Split Elements Into Frontend/Compute?
While adding more and more properties for book-keeping (e.g. name #705) and pre-computing constants (i.e. #850), it might be time to split our element classes generally into:
- a user-facing (CPU-only) class and a
- computing (e.g. GPU-copyable) class
That way, we:
- have a clear place when to pre-compute constants (when creating the compute class and/or updating it with changed parameters)
- would avoid copying extra parameters (name is not needed on device, some user-provided element property constants are fully ignored once we calculate the compute-constants such as R12 for linear elements, etc.)
- might be able to create elements (e.g. in Python) before and after simulation lifetime (AMReX init/finalize are called), e.g., in optimizer workflows, ABEL, etc.
This needs a bit of discussion & experimenting and could also be married with efforts implementing PALS.
Another thing we can do when introducing a wrapper "frontend" for elements is to give them a structure that is like this for various models:
Quad(ds=..., k=..., model="linear") # default
Quad(ds=..., k=..., model="chromatic")
Quad(ds=..., k=..., model="exact")
That way, we would focus the naming of elements on the physics and can select the model as a property.
One could also fully ignore the model at this level, only focus on physics, and then express the model during tracking (for a whole segment). The latter separates concerns a bit more, but could be a bit inflexible in practice (?) and might need to downgrade to the next-best available model often if no higher-one is available.
Another benefit of splitting off the compute part would be that we can compile each element in their own .cpp files. Currently, they all end up in the same TU, which is not very scalable in terms of compile-time.

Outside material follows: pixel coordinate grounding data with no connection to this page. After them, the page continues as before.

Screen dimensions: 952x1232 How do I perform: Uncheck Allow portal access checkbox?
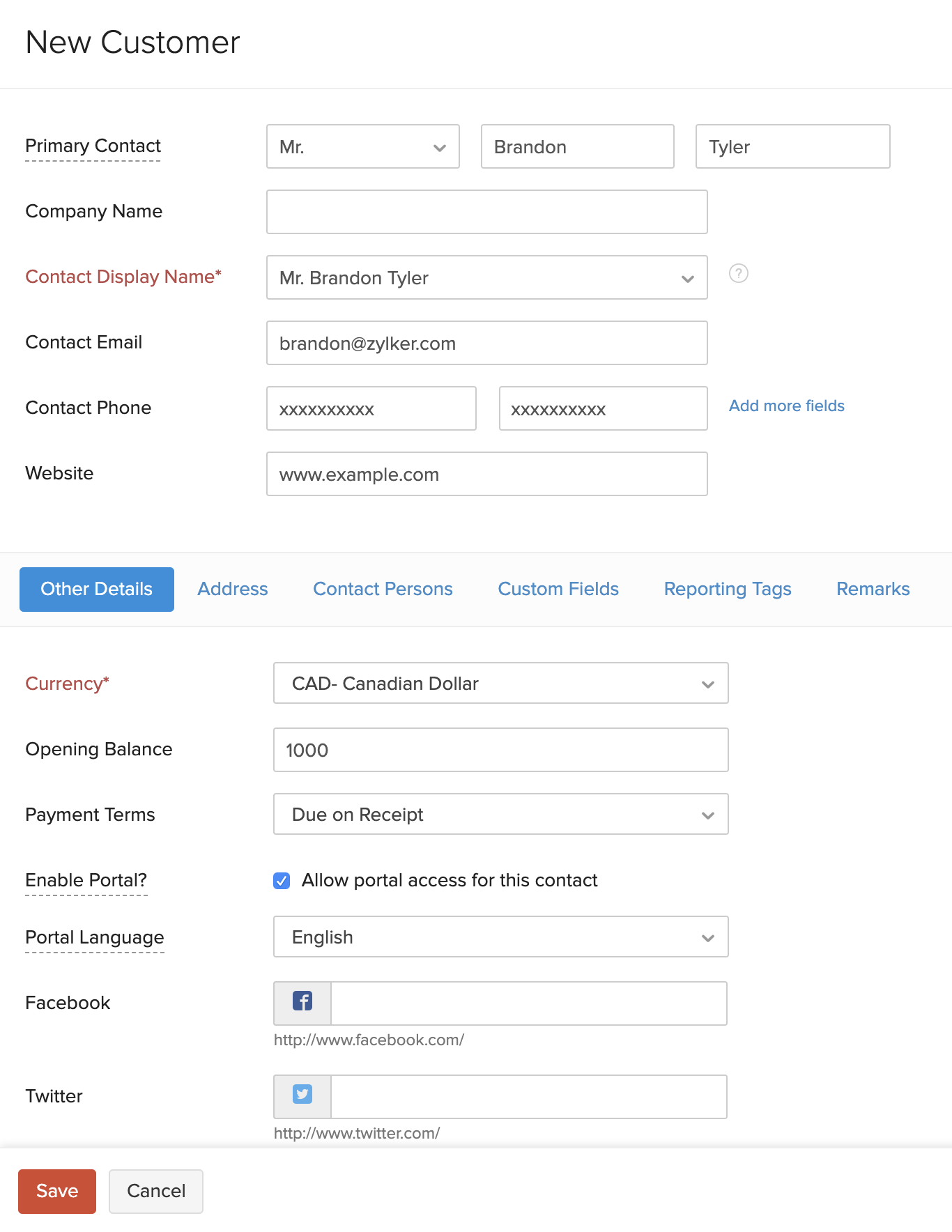point(282,881)
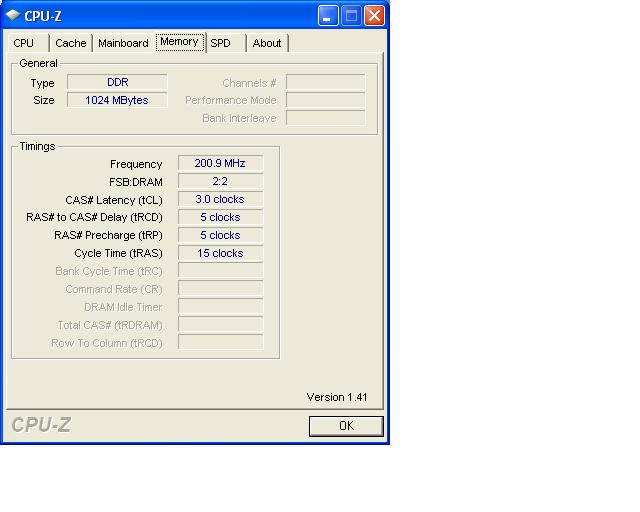Maximize the CPU-Z window

point(351,15)
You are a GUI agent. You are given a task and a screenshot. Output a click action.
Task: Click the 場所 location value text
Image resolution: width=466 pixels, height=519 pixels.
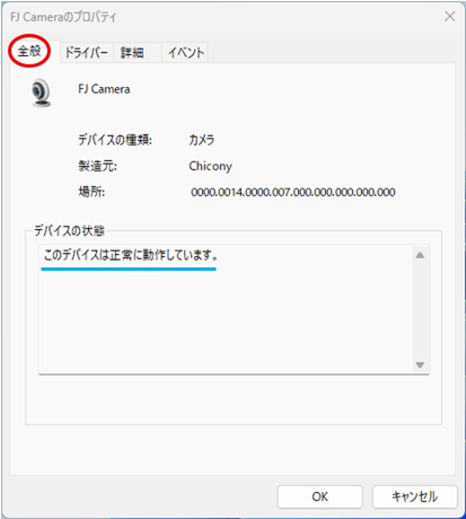[x=293, y=192]
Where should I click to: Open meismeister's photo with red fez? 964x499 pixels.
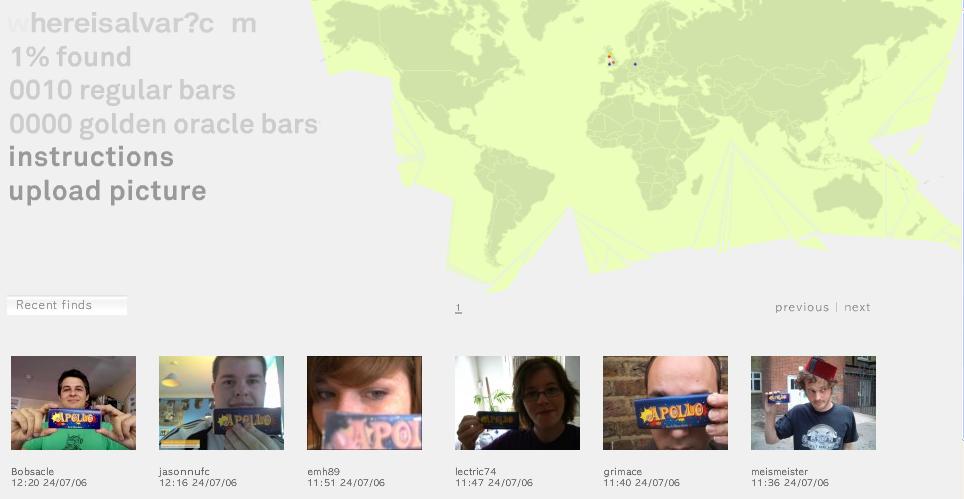pos(813,403)
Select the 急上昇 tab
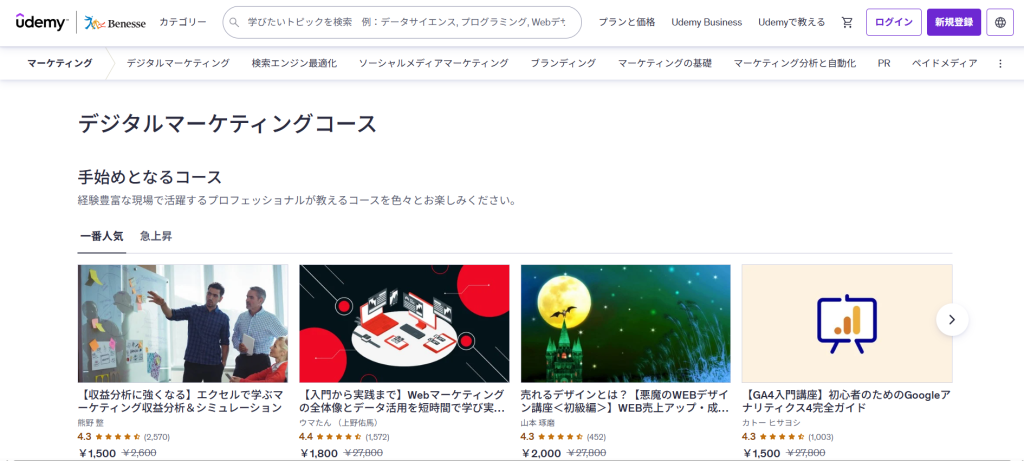The width and height of the screenshot is (1024, 461). click(156, 236)

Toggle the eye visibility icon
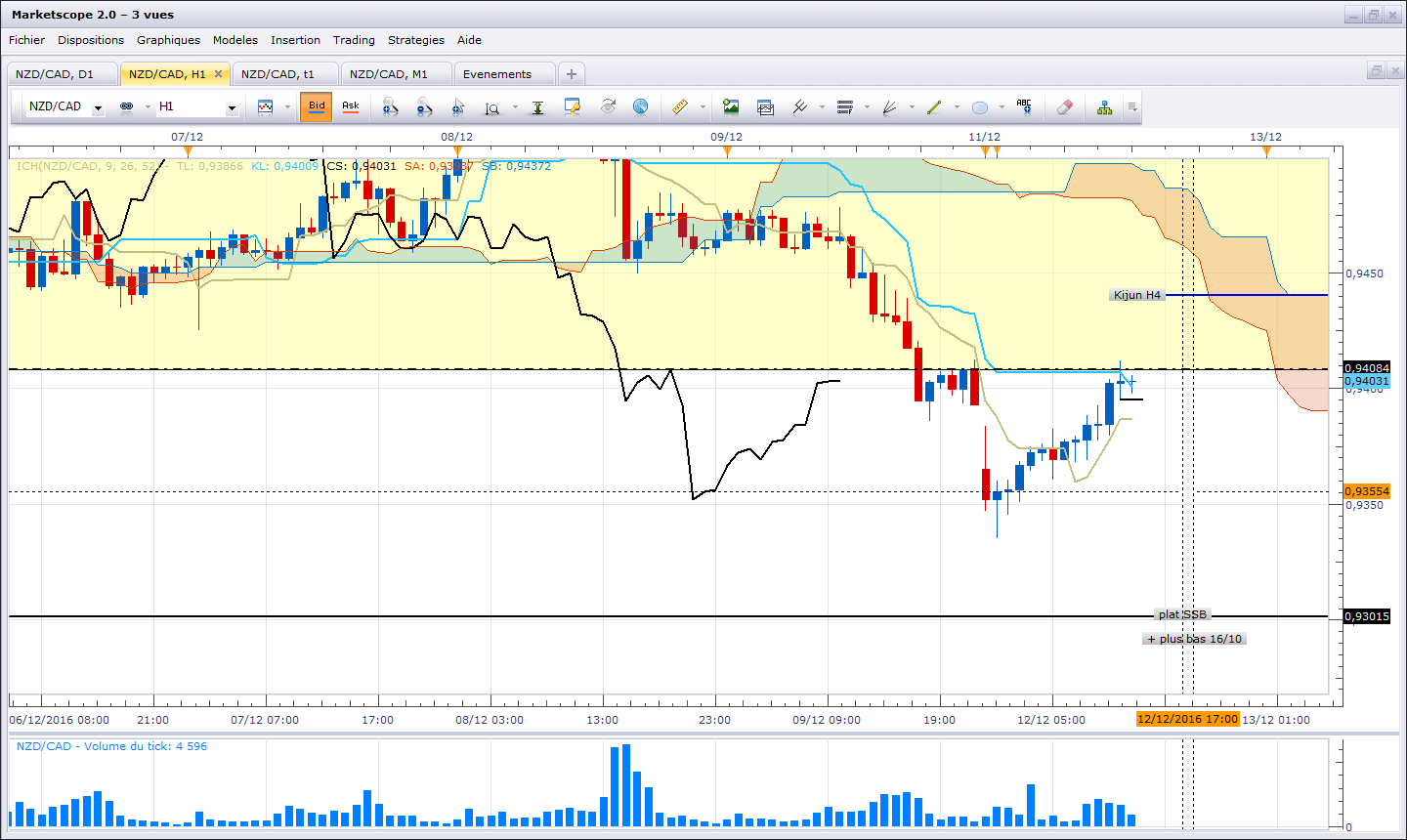608,107
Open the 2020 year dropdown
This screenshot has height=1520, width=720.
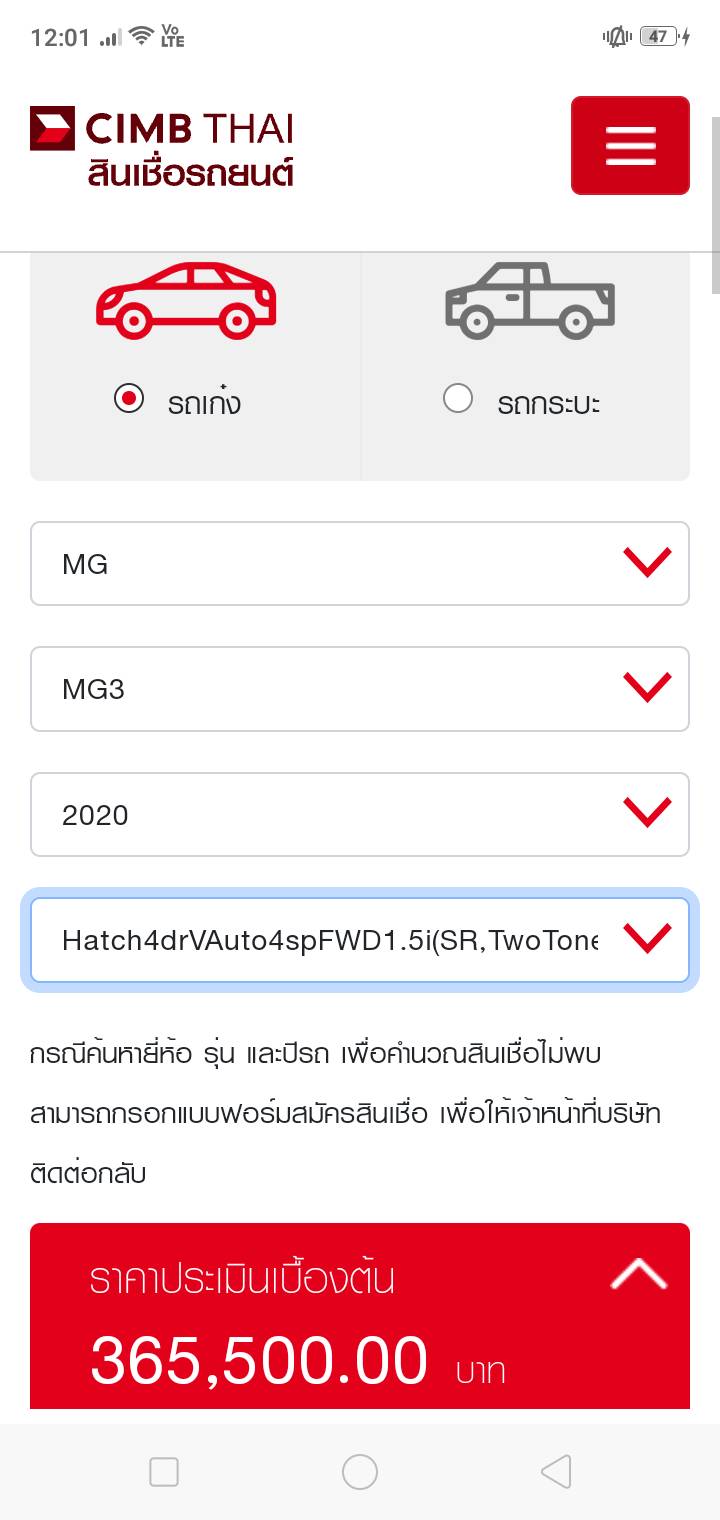(360, 815)
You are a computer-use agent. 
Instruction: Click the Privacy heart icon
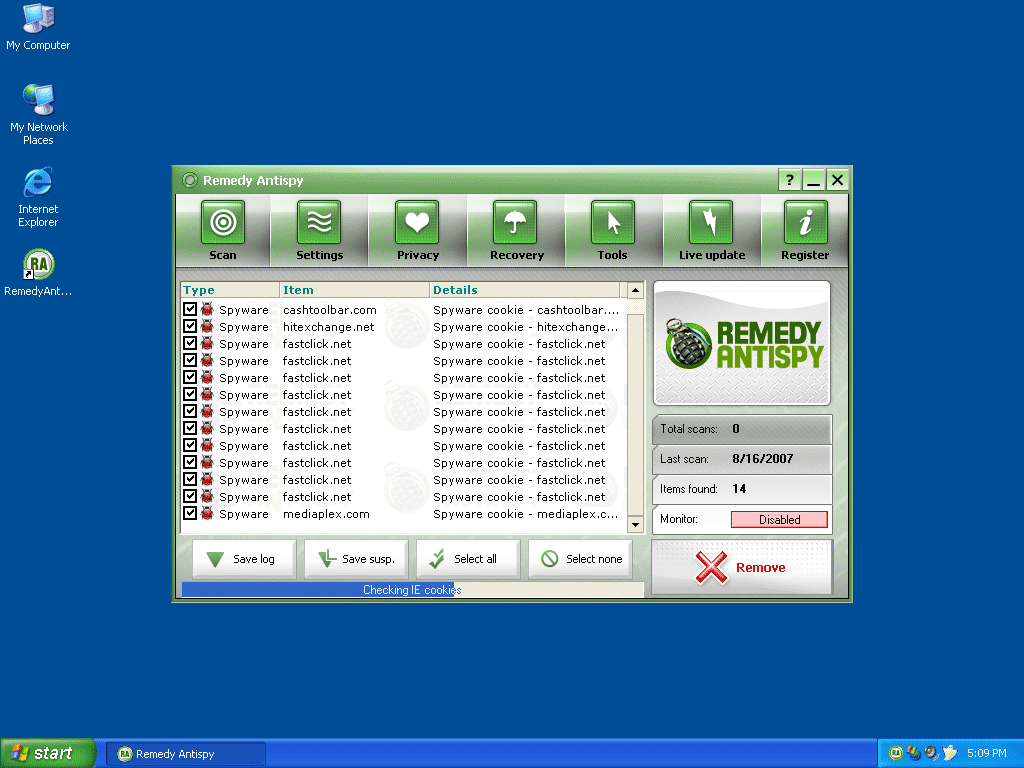coord(417,222)
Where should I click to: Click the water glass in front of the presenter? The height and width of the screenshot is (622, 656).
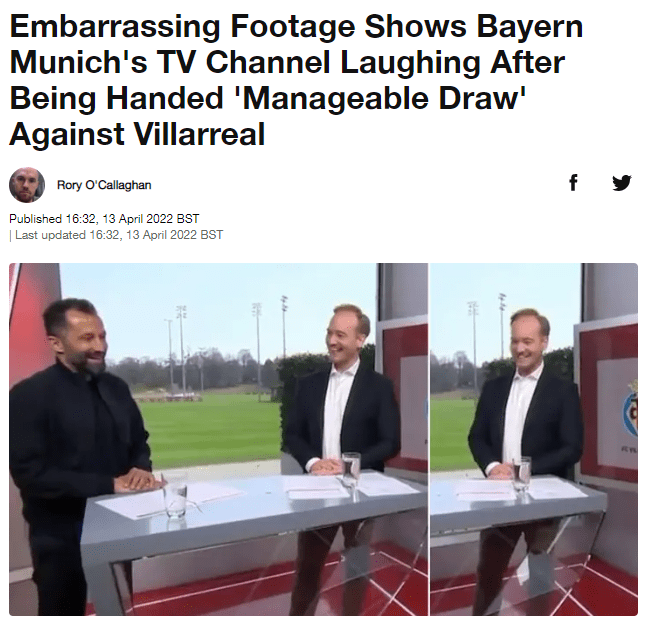(x=351, y=473)
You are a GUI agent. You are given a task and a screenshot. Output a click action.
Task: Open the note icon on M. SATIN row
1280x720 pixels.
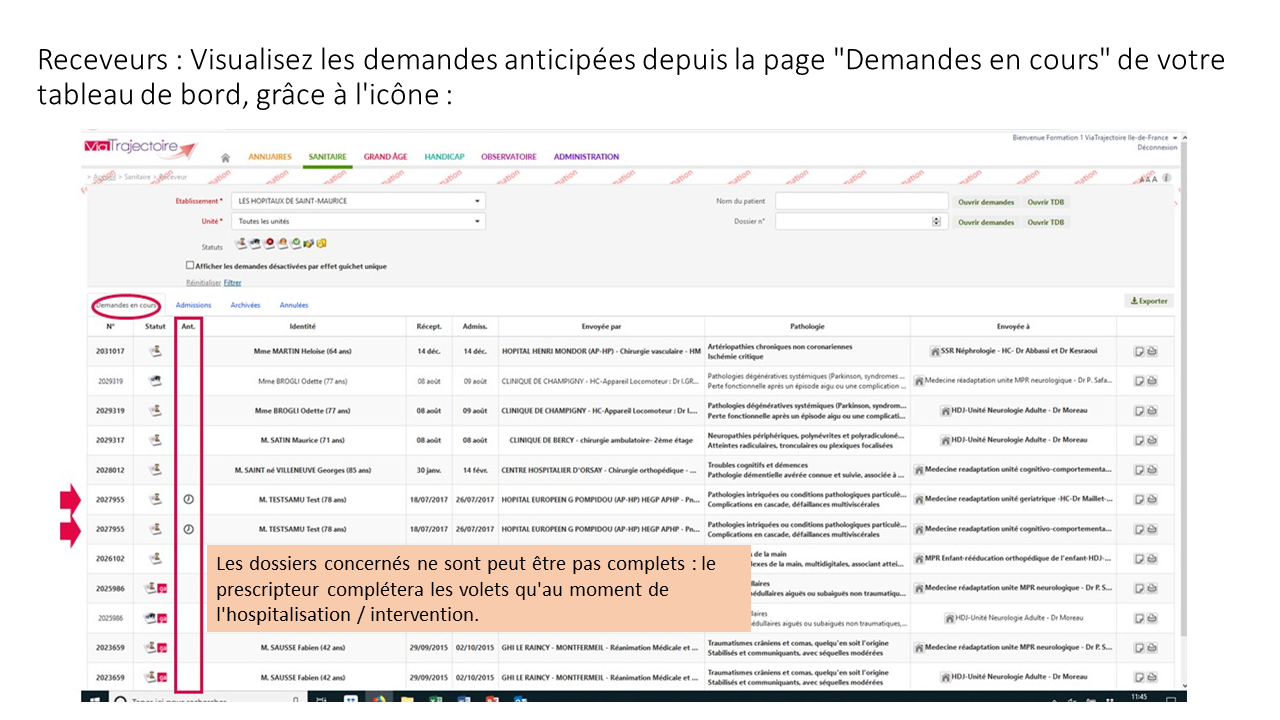coord(1139,440)
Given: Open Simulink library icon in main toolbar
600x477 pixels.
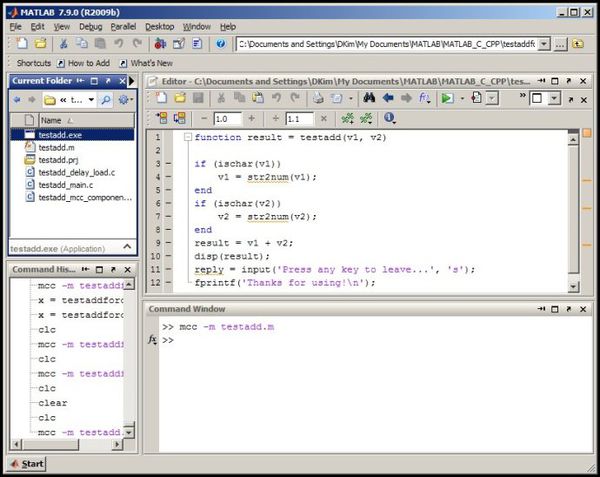Looking at the screenshot, I should coord(160,44).
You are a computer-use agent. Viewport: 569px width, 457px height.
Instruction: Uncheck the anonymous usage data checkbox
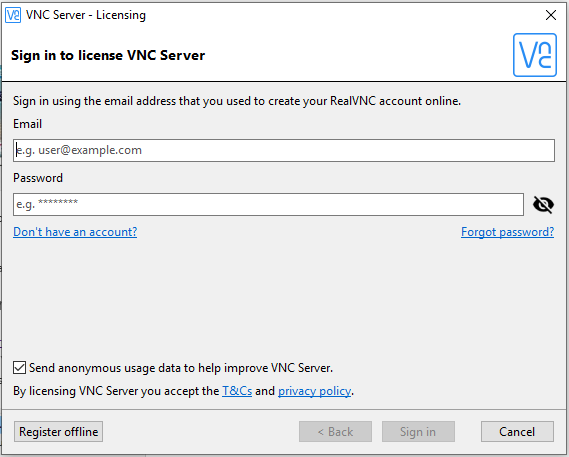pos(20,367)
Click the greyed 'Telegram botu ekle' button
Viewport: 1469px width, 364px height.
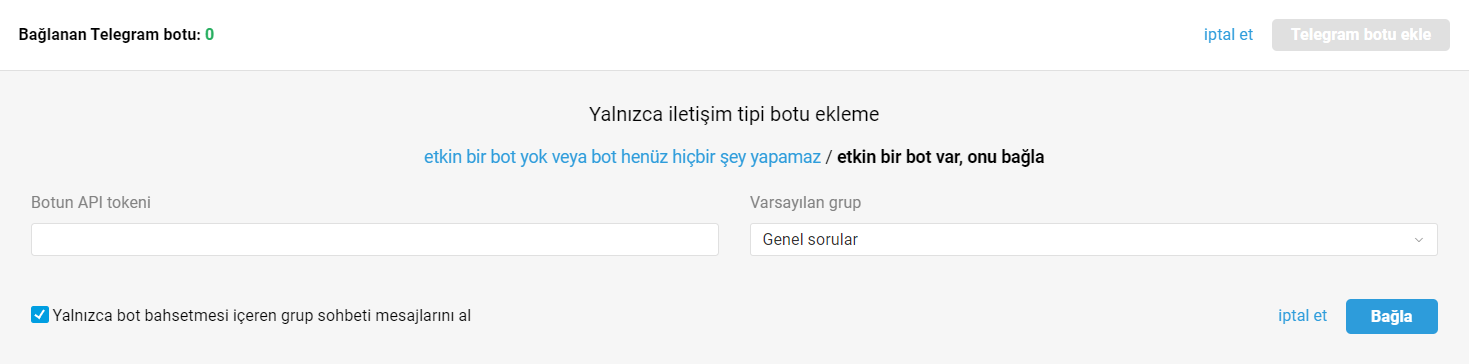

Another aspect we could keep in mind that we can implement in the backend: we add more and more fallbacks to drifts for elements with zero fields. Currently, we add these fallbacks inside the hot compute loop, which potentially slows down the code / blows up registers.
Using a drift backend for a quad with disabled fields would be more computationally sensible.
In other cases, focusing/defocusing implementations add a similar 2x code split. (This can in some cases also be rewritten using complex math, but keeping the extra code in the end the same, maybe even adding active unnecessary computations instead of a branch.)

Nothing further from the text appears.